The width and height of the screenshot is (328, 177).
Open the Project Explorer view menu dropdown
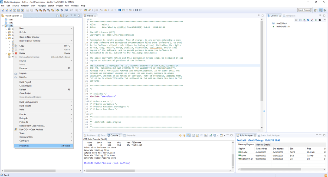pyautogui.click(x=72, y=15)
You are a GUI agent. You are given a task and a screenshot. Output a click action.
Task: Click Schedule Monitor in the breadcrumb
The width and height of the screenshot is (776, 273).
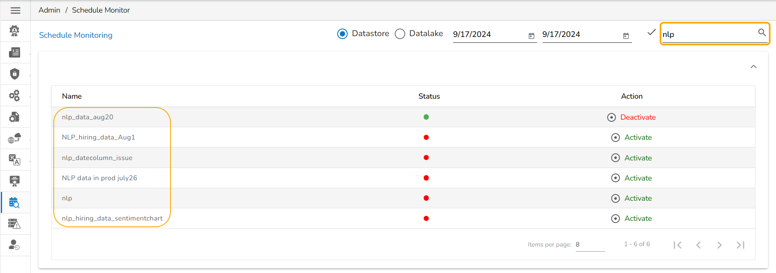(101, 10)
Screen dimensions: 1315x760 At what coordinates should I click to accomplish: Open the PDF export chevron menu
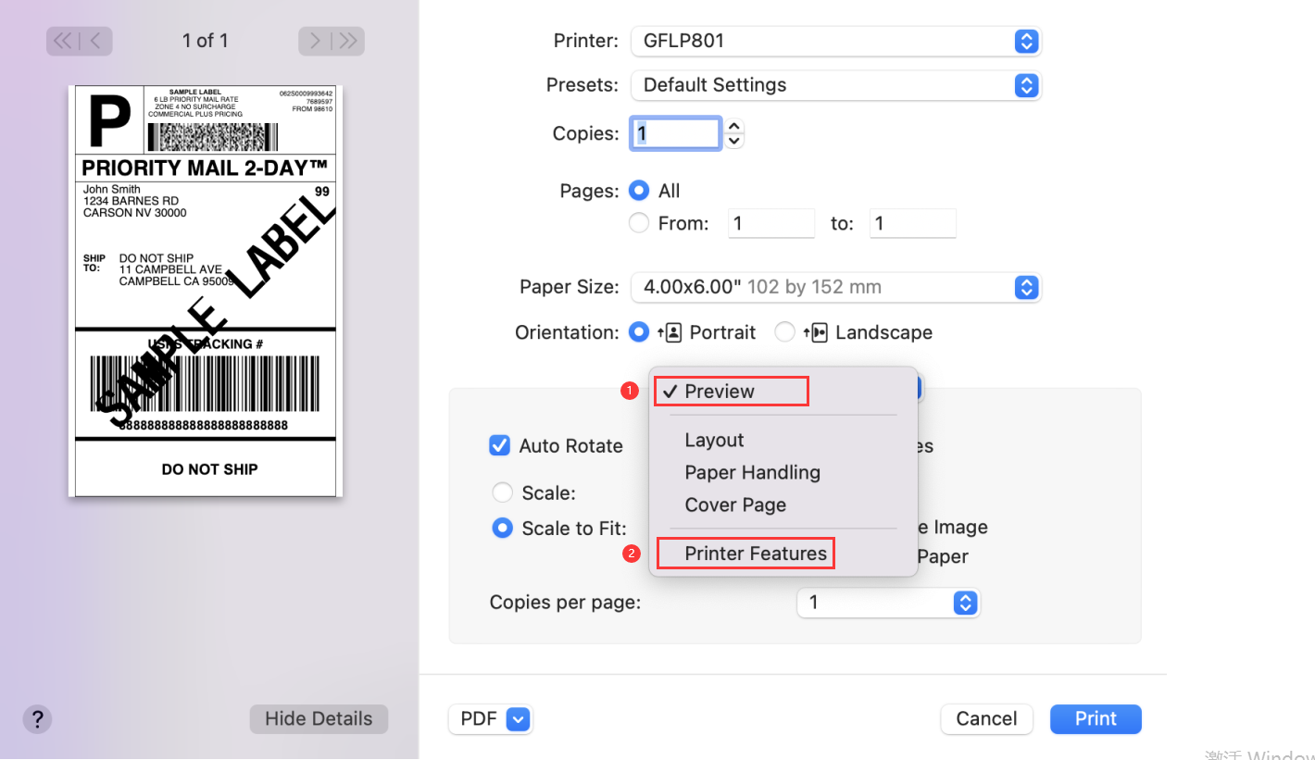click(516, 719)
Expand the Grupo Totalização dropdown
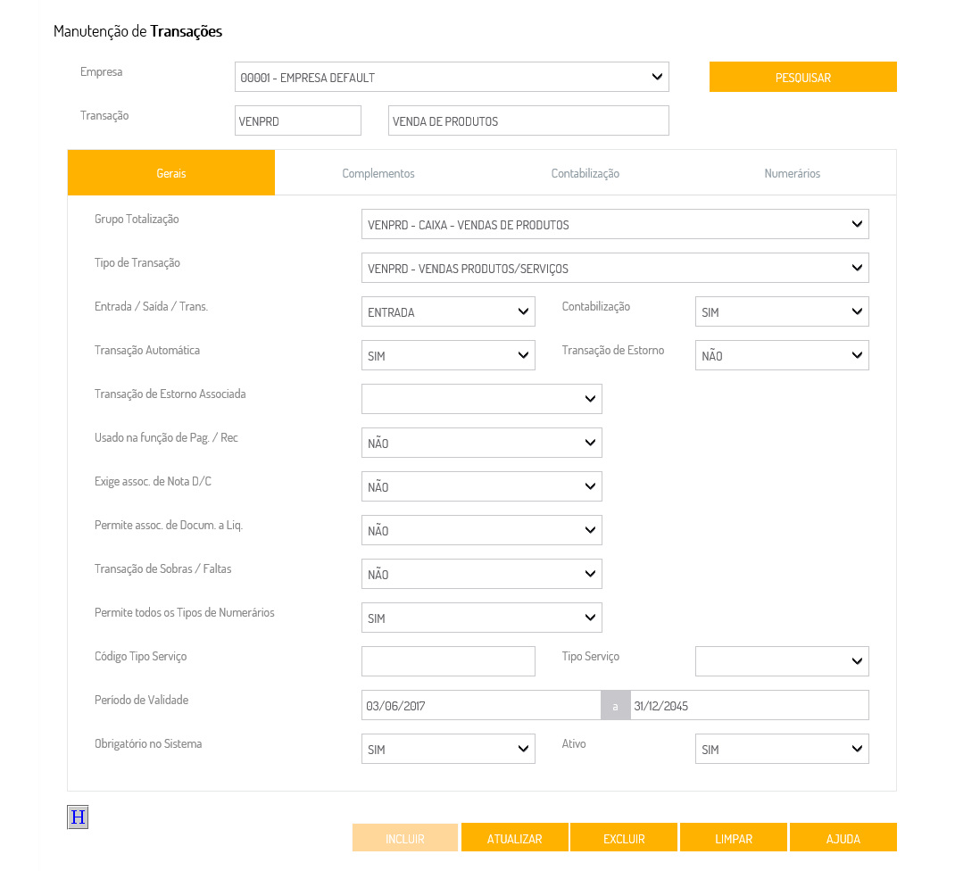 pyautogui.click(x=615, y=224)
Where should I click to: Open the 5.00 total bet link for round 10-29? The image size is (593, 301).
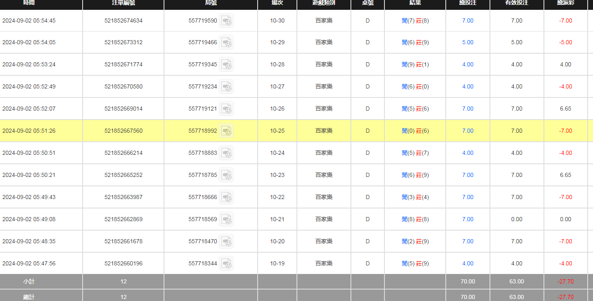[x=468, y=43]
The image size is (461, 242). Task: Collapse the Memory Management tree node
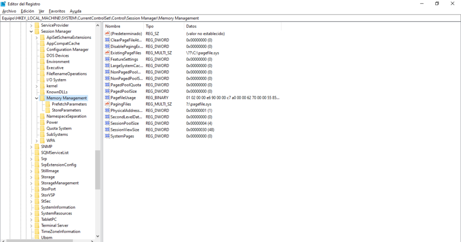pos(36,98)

--

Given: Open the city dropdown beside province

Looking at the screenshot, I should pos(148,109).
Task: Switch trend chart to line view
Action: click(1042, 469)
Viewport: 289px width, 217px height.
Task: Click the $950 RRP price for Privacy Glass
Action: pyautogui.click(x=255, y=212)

**TASK REQUIREMENTS**
Above this task is a listing with pictures in it. Retype only the lines from the one containing "The width and height of the screenshot is (328, 177)." through the one containing "Task: Click Schedule", both included, and not the pictures.

**ANSWER FOR THE TASK**
The width and height of the screenshot is (328, 177).
Open the Project Explorer view menu dropdown
pyautogui.click(x=72, y=15)
You are a GUI agent. You are given a task and a screenshot. Output a click action.
Task: Click Schedule Monitor in the breadcrumb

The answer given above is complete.